(Dataset entries)
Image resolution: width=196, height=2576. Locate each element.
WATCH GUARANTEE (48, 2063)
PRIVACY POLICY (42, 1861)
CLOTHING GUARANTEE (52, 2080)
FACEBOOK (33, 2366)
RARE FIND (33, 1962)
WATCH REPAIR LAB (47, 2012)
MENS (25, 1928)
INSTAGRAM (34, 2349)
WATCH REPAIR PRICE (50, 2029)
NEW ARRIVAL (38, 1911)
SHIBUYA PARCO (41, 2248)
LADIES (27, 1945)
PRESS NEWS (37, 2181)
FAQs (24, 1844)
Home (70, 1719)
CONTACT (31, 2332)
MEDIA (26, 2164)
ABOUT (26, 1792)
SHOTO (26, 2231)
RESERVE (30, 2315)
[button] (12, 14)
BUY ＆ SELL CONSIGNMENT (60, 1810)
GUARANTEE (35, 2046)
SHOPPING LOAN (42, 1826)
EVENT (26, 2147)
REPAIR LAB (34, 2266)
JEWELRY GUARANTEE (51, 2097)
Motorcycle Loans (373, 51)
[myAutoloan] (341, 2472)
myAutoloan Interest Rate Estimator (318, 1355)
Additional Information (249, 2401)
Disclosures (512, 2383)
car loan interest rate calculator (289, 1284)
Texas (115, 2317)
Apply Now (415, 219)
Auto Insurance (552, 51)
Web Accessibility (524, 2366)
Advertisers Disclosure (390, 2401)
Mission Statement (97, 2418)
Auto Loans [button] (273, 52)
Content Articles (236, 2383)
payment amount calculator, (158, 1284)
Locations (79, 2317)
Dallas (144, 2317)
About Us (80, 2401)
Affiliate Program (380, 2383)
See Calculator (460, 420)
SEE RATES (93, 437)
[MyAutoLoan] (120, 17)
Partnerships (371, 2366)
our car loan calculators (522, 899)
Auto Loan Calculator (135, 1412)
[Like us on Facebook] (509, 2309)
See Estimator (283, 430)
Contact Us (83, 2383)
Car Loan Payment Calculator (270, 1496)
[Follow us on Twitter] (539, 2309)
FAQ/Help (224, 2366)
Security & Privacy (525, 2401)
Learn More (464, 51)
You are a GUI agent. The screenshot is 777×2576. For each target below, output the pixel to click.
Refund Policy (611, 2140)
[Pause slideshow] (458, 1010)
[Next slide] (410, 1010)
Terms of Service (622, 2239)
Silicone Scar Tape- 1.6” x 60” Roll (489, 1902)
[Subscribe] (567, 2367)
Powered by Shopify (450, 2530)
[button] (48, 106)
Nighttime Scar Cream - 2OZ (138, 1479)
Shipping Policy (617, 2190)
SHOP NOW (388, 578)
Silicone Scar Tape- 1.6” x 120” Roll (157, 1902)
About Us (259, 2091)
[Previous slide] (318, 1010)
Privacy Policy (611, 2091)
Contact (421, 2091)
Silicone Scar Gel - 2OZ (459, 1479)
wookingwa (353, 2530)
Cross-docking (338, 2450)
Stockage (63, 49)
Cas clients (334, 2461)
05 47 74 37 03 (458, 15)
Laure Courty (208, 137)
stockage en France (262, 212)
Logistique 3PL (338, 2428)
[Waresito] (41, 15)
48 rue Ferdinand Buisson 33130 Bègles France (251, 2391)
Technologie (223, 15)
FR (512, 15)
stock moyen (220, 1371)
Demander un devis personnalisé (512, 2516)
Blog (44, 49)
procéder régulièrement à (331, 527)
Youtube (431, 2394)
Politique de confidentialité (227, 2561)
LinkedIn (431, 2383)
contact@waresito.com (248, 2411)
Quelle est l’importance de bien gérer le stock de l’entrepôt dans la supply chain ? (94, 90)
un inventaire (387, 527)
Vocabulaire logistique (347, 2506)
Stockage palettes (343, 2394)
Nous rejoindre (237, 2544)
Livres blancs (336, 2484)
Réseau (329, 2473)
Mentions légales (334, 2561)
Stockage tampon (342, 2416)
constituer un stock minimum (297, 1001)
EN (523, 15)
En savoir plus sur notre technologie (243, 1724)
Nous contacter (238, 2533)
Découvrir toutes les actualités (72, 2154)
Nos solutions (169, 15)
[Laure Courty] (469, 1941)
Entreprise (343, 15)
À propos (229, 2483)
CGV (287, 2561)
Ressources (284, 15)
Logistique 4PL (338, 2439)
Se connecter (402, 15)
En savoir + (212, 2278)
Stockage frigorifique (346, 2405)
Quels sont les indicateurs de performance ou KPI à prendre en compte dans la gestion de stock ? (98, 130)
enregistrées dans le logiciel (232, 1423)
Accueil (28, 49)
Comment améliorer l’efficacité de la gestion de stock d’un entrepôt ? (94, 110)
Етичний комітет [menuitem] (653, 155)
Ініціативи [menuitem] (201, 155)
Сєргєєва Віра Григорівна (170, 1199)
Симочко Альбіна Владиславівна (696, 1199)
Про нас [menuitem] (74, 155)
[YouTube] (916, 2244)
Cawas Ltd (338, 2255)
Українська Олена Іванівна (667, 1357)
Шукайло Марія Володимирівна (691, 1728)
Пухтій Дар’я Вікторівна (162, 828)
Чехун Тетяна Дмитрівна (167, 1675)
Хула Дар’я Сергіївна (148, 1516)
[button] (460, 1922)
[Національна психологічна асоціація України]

**Work instruction:** Using the data above, reproduce exactly the lines between those holding "PRIVACY POLICY (42, 1861)" and "CONTACT (31, 2332)", inclusive, and no others.

**Task result:**
PRIVACY POLICY (42, 1861)
CLOTHING GUARANTEE (52, 2080)
FACEBOOK (33, 2366)
RARE FIND (33, 1962)
WATCH REPAIR LAB (47, 2012)
MENS (25, 1928)
INSTAGRAM (34, 2349)
WATCH REPAIR PRICE (50, 2029)
NEW ARRIVAL (38, 1911)
SHIBUYA PARCO (41, 2248)
LADIES (27, 1945)
PRESS NEWS (37, 2181)
FAQs (24, 1844)
Home (70, 1719)
CONTACT (31, 2332)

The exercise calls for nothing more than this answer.